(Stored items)
################

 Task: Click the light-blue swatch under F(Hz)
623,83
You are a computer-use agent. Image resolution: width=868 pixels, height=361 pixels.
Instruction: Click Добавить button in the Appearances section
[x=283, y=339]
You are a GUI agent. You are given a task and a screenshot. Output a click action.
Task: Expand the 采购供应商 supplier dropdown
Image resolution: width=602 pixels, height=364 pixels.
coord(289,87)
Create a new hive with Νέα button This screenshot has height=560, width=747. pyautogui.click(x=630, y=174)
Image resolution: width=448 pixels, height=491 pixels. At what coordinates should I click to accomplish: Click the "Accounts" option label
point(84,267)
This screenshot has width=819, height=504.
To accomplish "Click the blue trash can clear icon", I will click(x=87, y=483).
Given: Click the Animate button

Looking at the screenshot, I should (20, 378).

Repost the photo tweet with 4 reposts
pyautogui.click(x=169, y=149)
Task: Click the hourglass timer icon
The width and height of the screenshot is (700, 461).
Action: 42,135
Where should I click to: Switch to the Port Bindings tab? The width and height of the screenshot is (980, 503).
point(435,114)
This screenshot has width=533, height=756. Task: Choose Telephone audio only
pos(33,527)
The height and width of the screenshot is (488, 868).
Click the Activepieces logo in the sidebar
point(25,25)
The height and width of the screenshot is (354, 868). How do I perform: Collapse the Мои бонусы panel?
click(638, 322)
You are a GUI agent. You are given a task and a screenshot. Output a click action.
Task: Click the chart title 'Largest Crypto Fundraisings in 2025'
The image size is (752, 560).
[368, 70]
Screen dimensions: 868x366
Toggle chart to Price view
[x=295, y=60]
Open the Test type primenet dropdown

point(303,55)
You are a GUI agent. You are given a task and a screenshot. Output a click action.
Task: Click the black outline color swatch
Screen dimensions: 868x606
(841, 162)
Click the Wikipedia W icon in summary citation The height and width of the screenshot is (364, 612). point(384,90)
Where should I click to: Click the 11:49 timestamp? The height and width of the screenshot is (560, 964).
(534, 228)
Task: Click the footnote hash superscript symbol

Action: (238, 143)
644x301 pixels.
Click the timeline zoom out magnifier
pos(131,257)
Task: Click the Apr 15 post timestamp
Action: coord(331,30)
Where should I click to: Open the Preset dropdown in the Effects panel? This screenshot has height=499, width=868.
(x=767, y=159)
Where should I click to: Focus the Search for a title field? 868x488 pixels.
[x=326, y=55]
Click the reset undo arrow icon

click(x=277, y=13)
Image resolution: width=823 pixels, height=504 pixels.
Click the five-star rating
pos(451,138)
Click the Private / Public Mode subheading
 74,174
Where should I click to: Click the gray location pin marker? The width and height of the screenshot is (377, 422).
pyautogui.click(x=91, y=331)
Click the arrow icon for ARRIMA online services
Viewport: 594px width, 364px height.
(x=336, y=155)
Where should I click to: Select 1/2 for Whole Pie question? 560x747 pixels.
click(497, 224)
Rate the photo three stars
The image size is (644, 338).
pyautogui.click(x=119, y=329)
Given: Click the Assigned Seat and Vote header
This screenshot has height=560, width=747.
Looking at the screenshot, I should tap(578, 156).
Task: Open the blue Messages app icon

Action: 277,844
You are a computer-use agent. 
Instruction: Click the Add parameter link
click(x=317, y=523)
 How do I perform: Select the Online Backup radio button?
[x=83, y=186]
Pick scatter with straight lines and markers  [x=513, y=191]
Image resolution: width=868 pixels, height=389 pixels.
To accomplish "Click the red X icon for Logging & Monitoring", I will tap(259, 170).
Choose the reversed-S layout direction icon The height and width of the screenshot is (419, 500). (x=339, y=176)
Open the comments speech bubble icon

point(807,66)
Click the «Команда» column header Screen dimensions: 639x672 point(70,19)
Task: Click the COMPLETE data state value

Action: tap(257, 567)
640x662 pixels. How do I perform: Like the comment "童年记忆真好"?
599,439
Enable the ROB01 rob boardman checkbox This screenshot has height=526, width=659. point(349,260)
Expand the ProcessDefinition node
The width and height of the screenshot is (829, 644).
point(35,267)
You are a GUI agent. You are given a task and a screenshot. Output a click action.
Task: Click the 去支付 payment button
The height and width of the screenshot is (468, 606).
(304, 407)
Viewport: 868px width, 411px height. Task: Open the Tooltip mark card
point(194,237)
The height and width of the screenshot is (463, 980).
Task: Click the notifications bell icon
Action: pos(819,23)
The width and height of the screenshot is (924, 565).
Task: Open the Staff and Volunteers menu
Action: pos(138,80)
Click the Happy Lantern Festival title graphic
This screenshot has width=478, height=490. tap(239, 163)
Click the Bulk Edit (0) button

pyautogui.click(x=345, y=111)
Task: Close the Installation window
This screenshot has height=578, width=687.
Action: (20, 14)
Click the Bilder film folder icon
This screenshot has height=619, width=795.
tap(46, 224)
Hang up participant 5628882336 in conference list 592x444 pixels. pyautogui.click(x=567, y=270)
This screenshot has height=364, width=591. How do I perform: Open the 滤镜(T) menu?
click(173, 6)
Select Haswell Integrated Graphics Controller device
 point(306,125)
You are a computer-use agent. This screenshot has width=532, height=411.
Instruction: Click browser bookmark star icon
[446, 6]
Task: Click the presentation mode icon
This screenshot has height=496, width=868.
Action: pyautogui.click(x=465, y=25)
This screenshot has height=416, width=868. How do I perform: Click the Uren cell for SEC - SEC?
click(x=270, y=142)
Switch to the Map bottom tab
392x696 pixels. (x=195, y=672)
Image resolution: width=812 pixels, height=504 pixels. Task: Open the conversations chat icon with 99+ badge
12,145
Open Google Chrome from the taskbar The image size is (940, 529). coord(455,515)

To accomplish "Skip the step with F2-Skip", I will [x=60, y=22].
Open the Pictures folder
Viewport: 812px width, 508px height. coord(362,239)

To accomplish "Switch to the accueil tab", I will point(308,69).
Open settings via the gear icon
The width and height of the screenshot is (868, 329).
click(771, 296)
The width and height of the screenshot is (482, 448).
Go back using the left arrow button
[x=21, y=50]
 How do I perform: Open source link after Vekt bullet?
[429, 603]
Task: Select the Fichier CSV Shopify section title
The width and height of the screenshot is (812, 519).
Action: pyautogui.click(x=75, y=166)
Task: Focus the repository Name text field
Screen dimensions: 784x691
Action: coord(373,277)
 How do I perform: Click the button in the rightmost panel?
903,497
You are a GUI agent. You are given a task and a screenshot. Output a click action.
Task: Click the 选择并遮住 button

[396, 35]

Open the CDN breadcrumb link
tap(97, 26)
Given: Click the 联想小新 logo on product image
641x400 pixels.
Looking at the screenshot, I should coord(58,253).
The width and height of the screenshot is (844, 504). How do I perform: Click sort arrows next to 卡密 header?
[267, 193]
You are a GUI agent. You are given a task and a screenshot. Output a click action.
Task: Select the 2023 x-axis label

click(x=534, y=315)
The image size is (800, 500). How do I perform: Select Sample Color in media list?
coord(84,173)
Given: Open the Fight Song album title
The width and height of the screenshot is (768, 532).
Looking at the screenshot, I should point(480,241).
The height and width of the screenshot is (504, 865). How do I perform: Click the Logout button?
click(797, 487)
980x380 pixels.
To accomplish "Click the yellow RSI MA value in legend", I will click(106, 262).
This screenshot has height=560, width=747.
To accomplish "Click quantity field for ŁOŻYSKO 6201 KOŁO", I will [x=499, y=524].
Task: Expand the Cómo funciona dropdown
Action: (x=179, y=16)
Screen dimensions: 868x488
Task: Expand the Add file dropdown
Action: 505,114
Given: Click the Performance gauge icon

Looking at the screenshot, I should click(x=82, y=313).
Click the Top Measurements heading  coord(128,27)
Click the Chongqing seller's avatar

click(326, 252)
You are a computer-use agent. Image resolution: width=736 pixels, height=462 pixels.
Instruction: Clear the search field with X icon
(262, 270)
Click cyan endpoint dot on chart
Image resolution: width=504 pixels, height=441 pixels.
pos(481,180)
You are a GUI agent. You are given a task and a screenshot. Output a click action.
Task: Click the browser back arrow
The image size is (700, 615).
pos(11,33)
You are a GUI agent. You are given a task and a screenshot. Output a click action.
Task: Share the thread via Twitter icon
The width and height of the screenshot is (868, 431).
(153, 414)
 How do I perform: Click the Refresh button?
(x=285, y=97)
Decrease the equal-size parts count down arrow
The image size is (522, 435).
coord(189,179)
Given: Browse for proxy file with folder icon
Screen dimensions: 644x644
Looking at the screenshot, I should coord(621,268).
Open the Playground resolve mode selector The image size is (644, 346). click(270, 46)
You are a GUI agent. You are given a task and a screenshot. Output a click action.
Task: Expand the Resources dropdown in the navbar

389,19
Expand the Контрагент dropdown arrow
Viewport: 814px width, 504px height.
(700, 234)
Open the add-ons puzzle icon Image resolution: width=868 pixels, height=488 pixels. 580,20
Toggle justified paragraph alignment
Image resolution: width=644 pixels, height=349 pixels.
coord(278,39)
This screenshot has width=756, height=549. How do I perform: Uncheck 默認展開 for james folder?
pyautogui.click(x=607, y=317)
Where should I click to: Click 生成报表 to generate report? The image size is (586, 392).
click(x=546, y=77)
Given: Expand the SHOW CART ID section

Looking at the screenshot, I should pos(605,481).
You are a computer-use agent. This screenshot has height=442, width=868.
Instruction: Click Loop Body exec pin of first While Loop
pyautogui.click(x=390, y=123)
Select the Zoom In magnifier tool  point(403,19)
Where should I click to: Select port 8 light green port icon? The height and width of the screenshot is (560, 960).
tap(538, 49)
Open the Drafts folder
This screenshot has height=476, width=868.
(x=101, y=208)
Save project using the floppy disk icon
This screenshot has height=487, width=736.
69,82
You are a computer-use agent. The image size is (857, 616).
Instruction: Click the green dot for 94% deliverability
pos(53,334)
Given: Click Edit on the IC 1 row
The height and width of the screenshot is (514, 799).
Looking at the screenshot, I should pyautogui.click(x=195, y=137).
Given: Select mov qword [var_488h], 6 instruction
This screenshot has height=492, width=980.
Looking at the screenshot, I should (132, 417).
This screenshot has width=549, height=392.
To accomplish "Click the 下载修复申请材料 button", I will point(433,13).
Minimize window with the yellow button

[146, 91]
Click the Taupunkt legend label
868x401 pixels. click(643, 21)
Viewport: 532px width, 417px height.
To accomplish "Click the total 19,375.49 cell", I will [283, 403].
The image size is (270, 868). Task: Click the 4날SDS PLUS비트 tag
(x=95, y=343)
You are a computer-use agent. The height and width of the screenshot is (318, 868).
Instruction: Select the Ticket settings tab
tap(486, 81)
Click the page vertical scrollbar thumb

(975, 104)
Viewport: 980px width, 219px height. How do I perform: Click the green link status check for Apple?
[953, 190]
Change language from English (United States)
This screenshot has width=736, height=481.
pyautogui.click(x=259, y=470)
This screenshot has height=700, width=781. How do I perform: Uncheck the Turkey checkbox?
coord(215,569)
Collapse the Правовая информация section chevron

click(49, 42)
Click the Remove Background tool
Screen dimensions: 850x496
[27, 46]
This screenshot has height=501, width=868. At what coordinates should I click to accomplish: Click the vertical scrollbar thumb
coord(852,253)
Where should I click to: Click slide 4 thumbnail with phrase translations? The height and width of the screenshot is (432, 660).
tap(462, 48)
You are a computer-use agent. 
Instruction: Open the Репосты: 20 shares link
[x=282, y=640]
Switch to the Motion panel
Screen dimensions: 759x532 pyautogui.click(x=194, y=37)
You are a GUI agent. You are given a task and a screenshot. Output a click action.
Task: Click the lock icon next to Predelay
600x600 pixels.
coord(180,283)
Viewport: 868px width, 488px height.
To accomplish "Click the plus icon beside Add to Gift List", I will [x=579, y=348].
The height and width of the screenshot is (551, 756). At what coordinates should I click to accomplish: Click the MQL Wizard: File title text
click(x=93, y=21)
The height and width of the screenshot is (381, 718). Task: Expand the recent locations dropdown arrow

################

Action item:
Write out only the lines that run from the line containing "Click the Top" through the line containing "Save project using the floppy disk icon", both included, exactly as they appear above.

Written solution:
Click the Top Measurements heading  coord(128,27)
Click the Chongqing seller's avatar

click(326, 252)
You are a computer-use agent. Image resolution: width=736 pixels, height=462 pixels.
Instruction: Clear the search field with X icon
(262, 270)
Click cyan endpoint dot on chart
Image resolution: width=504 pixels, height=441 pixels.
pos(481,180)
You are a GUI agent. You are given a task and a screenshot. Output a click action.
Task: Click the browser back arrow
The image size is (700, 615).
pos(11,33)
You are a GUI agent. You are given a task and a screenshot. Output a click action.
Task: Share the thread via Twitter icon
The width and height of the screenshot is (868, 431).
(153, 414)
 How do I perform: Click the Refresh button?
(x=285, y=97)
Decrease the equal-size parts count down arrow
The image size is (522, 435).
coord(189,179)
Given: Browse for proxy file with folder icon
Screen dimensions: 644x644
Looking at the screenshot, I should coord(621,268).
Open the Playground resolve mode selector The image size is (644, 346). click(270, 46)
You are a GUI agent. You are given a task and a screenshot. Output a click action.
Task: Expand the Resources dropdown in the navbar

389,19
Expand the Контрагент dropdown arrow
Viewport: 814px width, 504px height.
(700, 234)
Open the add-ons puzzle icon Image resolution: width=868 pixels, height=488 pixels. 580,20
Toggle justified paragraph alignment
Image resolution: width=644 pixels, height=349 pixels.
coord(278,39)
This screenshot has width=756, height=549. How do I perform: Uncheck 默認展開 for james folder?
pyautogui.click(x=607, y=317)
Where should I click to: Click 生成报表 to generate report? The image size is (586, 392).
click(x=546, y=77)
Given: Expand the SHOW CART ID section

Looking at the screenshot, I should pos(605,481).
You are a computer-use agent. This screenshot has height=442, width=868.
Instruction: Click Loop Body exec pin of first While Loop
pyautogui.click(x=390, y=123)
Select the Zoom In magnifier tool  point(403,19)
Where should I click to: Select port 8 light green port icon? The height and width of the screenshot is (560, 960).
tap(538, 49)
Open the Drafts folder
This screenshot has height=476, width=868.
(x=101, y=208)
Save project using the floppy disk icon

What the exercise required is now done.